Other kids misbehave on the spur of the moment. Smelly Boy is in control. He misbehaves after a considered decision.
Cost-Benefits Analysis of Punching Someone
In Primary 1, he considered punching a P2 school bus friend because that child spent the better part of the 1 hour journey calling the Little P1s "babies". We laugh but see it from Smelly Boy's perspective eh? What an insult! It is enough to make a little boy see red, paw the ground and charge with head lowered, and horns ready, to gore the erstwhile taunting adversary.
Not my son.
He stayed his hand, came home and raised his proposal for general discussion at the dining table. No, we did not give him permission to punch his friend. As a family, we were able to think up another solution.
Cost-Benefits Analysis of Disobeying His Teacher
In Primary 3, Smelly Boy did a roaring business selling caterpillars from our orange tree. He charged 50 cents per caterpillar and it was a full service contract that included fresh leaves top-up every 2 days up until the caterpillar had turned into a chrysalis.
His Teacher announced generally to the class, "School is not a mall. You are not allowed to sell and buy caterpillars in school." His Teacher also assigned a Journal Writing Topic for the weekend, "Do You Think The School Should Allow Children To Sell Caterpillars In School?"
Smelly Boy came home and discussed with me, "Mom, what do you think of selling caterpillars at the school gate?" Then, he presented his Cost-Benefits Analysis to me. I shrugged my shoulders and said, "Sounds reasonable."
Predictably, it was not long before his business at the school gate was shut down too, but not before my son learnt to compute his business revenue using Excel. Unfortunately, he had no costs column to report. Else, he would have learnt how to tot up a Balance Sheet in Primary 3.

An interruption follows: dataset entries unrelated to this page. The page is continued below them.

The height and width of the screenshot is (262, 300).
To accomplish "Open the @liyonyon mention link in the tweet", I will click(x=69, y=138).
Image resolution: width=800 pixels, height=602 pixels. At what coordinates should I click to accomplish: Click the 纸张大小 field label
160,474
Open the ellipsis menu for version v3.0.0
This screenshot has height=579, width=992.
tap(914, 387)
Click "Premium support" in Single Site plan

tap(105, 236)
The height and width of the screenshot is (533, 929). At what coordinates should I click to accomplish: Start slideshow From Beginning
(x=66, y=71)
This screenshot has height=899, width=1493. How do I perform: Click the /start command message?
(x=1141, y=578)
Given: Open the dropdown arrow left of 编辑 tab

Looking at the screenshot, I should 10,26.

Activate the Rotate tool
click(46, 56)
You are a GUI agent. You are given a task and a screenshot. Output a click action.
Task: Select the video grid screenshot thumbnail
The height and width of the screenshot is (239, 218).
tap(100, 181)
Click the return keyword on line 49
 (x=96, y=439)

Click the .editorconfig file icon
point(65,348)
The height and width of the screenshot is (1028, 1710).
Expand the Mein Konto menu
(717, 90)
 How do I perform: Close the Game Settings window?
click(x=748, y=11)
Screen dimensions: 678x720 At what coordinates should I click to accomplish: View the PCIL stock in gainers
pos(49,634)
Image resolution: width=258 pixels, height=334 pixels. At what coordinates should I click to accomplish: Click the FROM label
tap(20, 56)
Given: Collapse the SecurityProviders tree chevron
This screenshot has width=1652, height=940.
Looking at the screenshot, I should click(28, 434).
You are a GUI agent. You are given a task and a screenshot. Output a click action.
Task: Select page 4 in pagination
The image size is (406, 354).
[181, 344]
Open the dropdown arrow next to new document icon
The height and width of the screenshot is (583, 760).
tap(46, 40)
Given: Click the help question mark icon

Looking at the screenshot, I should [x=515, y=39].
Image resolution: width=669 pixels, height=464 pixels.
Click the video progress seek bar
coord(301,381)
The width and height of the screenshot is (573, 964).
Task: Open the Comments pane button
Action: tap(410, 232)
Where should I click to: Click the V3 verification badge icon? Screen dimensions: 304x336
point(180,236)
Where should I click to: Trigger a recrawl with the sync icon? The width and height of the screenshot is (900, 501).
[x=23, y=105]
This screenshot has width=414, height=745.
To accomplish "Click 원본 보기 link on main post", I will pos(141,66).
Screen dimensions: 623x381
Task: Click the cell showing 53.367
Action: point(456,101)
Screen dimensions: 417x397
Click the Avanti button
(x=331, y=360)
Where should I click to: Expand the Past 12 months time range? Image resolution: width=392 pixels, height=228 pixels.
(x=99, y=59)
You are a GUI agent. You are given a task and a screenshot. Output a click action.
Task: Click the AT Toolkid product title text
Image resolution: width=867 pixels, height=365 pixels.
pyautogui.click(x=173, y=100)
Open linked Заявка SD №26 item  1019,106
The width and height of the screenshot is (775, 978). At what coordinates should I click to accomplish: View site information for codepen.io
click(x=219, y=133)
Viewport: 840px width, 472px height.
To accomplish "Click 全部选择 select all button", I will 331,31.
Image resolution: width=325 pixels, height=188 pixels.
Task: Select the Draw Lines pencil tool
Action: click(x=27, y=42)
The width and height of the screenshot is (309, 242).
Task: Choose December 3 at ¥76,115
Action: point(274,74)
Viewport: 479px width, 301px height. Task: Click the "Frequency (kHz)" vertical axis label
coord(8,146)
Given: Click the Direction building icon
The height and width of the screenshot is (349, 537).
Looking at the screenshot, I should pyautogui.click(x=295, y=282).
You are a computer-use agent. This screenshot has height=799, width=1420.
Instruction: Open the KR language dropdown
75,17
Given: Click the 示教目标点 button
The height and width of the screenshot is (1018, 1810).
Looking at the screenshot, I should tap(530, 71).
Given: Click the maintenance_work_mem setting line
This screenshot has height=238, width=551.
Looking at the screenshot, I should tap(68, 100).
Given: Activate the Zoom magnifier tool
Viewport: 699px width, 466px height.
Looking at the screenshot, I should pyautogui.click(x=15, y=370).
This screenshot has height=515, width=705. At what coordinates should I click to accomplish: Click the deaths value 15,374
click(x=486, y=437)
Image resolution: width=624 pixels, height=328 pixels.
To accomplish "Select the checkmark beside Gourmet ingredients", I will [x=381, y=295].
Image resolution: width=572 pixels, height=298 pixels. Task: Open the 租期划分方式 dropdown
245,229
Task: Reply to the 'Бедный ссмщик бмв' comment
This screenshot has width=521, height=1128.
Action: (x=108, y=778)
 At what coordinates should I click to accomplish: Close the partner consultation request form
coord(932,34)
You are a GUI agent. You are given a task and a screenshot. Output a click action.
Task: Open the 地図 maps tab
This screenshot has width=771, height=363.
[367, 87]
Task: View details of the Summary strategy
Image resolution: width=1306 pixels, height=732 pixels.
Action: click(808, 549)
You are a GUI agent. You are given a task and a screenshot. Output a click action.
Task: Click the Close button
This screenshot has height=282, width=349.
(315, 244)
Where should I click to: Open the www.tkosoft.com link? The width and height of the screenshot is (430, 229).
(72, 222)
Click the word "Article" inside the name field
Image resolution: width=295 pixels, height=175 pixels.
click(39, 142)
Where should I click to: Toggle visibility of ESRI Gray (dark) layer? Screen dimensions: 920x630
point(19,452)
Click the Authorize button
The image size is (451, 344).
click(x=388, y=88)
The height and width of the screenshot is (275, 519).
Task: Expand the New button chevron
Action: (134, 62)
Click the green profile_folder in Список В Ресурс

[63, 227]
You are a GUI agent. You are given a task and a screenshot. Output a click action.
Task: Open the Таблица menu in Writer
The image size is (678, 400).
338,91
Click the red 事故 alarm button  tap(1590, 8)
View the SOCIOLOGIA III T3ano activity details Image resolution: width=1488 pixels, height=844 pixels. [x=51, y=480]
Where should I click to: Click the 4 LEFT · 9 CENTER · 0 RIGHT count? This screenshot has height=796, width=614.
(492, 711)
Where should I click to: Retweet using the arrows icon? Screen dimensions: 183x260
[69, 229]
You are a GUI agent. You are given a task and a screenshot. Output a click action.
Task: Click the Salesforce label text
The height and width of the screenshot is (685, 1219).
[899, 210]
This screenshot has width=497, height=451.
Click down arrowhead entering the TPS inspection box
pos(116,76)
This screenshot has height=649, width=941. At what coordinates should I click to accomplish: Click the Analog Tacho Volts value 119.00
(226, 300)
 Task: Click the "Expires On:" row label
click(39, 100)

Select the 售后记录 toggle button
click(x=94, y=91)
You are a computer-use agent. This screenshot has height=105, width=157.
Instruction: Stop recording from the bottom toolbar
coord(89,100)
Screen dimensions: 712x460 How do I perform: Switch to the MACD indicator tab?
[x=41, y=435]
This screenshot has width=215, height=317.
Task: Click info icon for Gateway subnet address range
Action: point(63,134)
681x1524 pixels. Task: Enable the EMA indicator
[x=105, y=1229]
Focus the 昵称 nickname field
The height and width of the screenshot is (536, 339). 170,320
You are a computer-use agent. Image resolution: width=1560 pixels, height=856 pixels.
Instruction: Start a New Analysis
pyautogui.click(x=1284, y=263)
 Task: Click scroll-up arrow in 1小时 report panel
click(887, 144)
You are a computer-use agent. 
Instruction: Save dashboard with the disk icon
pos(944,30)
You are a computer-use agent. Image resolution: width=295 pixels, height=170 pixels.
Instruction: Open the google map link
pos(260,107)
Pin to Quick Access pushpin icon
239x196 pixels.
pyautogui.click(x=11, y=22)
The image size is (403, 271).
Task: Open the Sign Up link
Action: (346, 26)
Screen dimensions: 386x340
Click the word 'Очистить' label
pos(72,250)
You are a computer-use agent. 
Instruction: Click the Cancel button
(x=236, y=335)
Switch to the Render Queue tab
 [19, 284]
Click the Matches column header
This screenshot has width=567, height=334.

Cost-Benefits Analysis of Failing His Exams
So it was that in August of 2014, Smelly Boy came to me with his considered proposal of failing his exams. The long and short of it was that he wanted to...
(1) learn coding (i.e., write software programmes)
(2) build a flying machine and a 3D printer
When he was done with his Cost-Benefit Analysis, I decided to support him in his misbehaviour, with a slight change. I asked that he Just Pass, instead of Fail. I told him that he did not have to strive to top the class, but he had to pass every subject.
Pay-Off From Choosing To Pull Back On Academic Excellence
The decision paid off spectacularly because one thing lead to another. Predictably, his end-of-year exam results were poor. However, the machines he invested time in building from August 2014 to November 2014, earned him a coveted place in an industry-driven research competition. The things he learnt as he researched his hobbies and learnt deeply about things not included in the school syllabus helped his team develop a good product. Of course, it wasn't easy to get a place in the programme. Hence, the other boys in the team were really quite good at this sorta stuff too.
They won an award for their industry research.
Straits Times article, published 27 July 2015: HERE
Moral of the Story
I guess it is ok sometimes to trade academic results for some Unusual Learning Opportunity. I do think many of our young people make such decisions. The thing about Smelly Boy is that he will discuss such decisions with me, knowing that I will be open-minded enough to support him if the Cost-Benefits Analysis is sensible.
I don't expect Smelly Boy to be top of the game in every area all the time. I do expect him to know how to prioritise and throw out stuff wisely.
Perhaps other parents have highly gifted/talented children who can learn interesting stuff as well as excel academically. My Smelly Boy is just your normal kid. If I expect everything, I will get nothing. The only way I can help him achieve anything interesting is in the wise management of his time and energy resources.